Ciò significa conservare in modo strutturato:

  • contratti e condizioni generali applicate;
  • ordini, conferme d’ordine e preventivi accettati;
  • documenti di trasporto e prove di consegna;
  • rapportini, stati avanzamento lavori o documentazione tecnica;
  • corrispondenza rilevante con il cliente;
  • fatture, estratti conto e scadenziari;
  • eventuali piani di rientro o riconoscimenti del debito;
  • garanzie, fideiussioni o altri strumenti di tutela.

Questa attività non serve solo in caso di procedura concorsuale.

Serve anche a monitorare meglio lo scaduto, valutare il rischio cliente e intervenire prima che il deterioramento del credito diventi irreversibile.

Il collegamento con lo scaduto clienti

Un credito scaduto da molto tempo non è solo un problema di incasso.

È anche un segnale informativo.

La sua gestione dovrebbe essere accompagnata da una verifica documentale: da dove nasce il credito, quali documenti lo provano, quali contestazioni sono state sollevate, quali iniziative sono state intraprese e quali possibilità di recupero esistono.

In assenza di questa ricostruzione, l’impresa rischia di trovarsi impreparata proprio quando occorre agire con tempestività.

Conclusioni

La domanda di ammissione al passivo è un momento tecnico, ma la sua efficacia dipende spesso da come il credito è stato gestito prima.

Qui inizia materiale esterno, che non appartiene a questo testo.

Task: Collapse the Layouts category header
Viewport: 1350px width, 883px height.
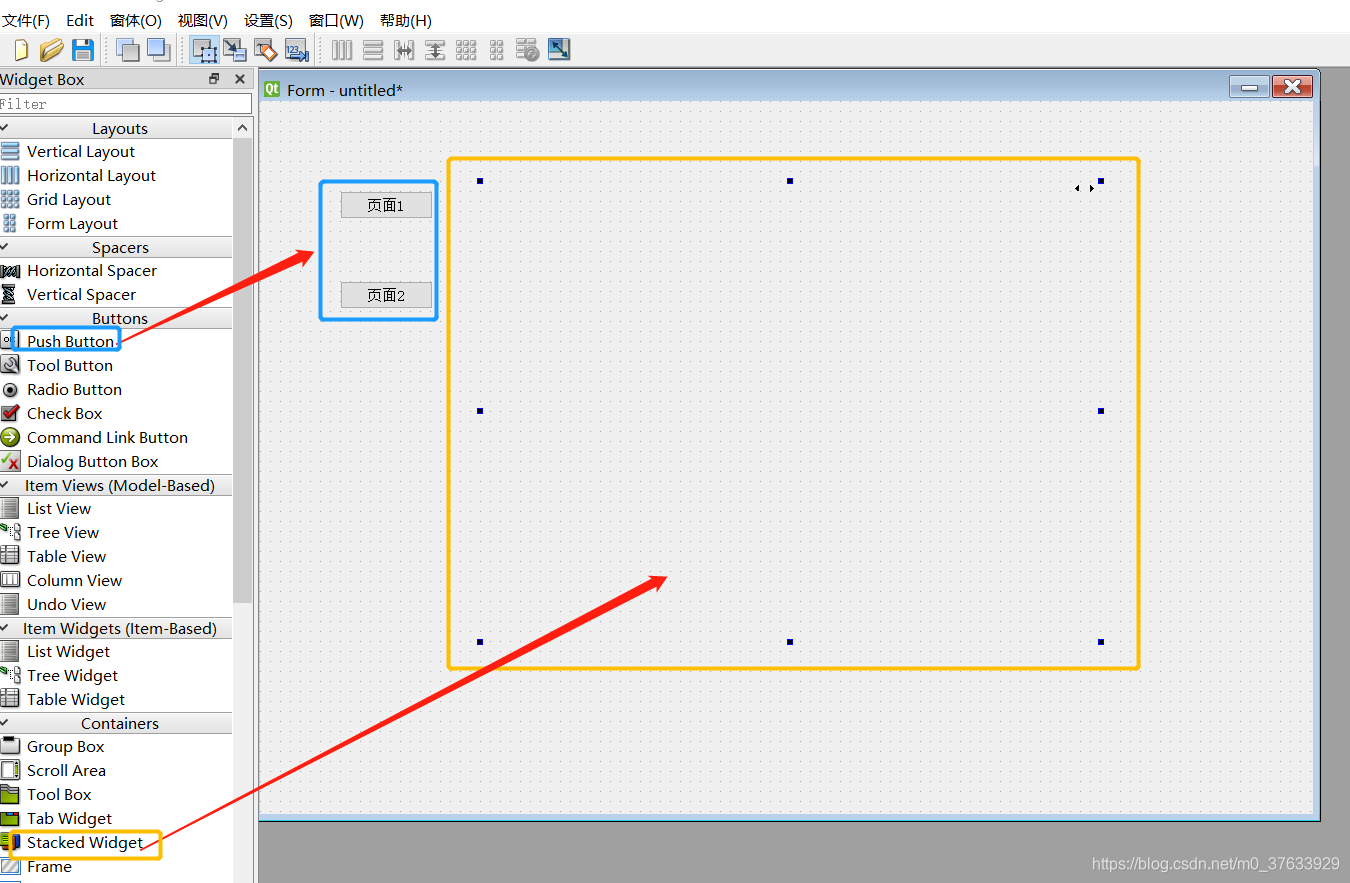Action: click(x=116, y=128)
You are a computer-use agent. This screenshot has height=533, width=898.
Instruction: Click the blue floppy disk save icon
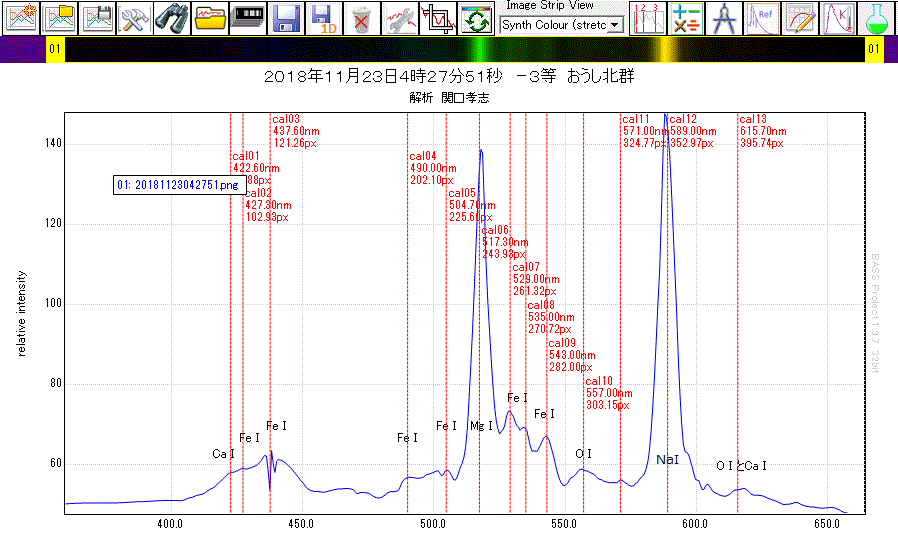tap(287, 17)
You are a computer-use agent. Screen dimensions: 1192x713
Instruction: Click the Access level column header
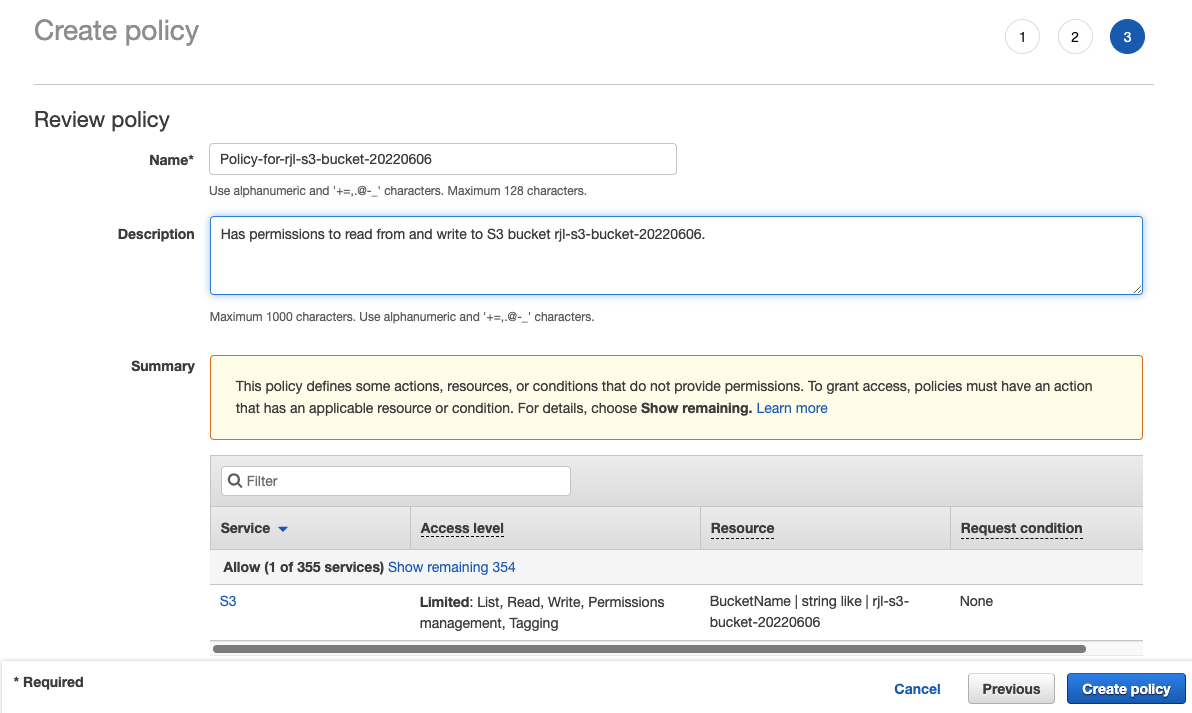click(462, 528)
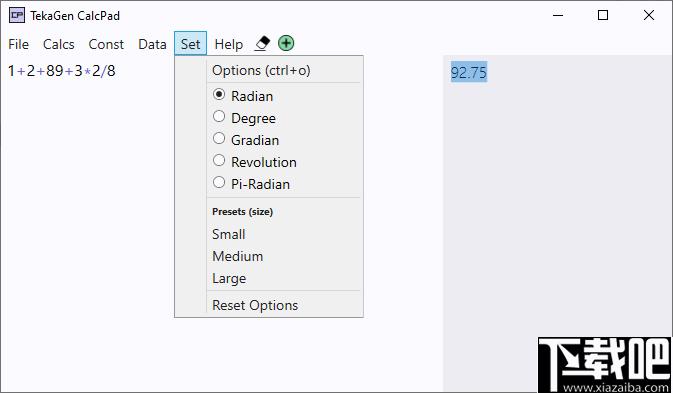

Contratti, ordini, consegne, corrispondenza e documentazione contabile non sono semplici archivi amministrativi.

Sono strumenti di tutela.

Per questo, soprattutto nei rapporti commerciali rilevanti o continuativi, è opportuno che l’impresa costruisca nel tempo un fascicolo documentale ordinato, capace di sostenere la propria posizione in caso di insolvenza del cliente o apertura di una procedura concorsuale.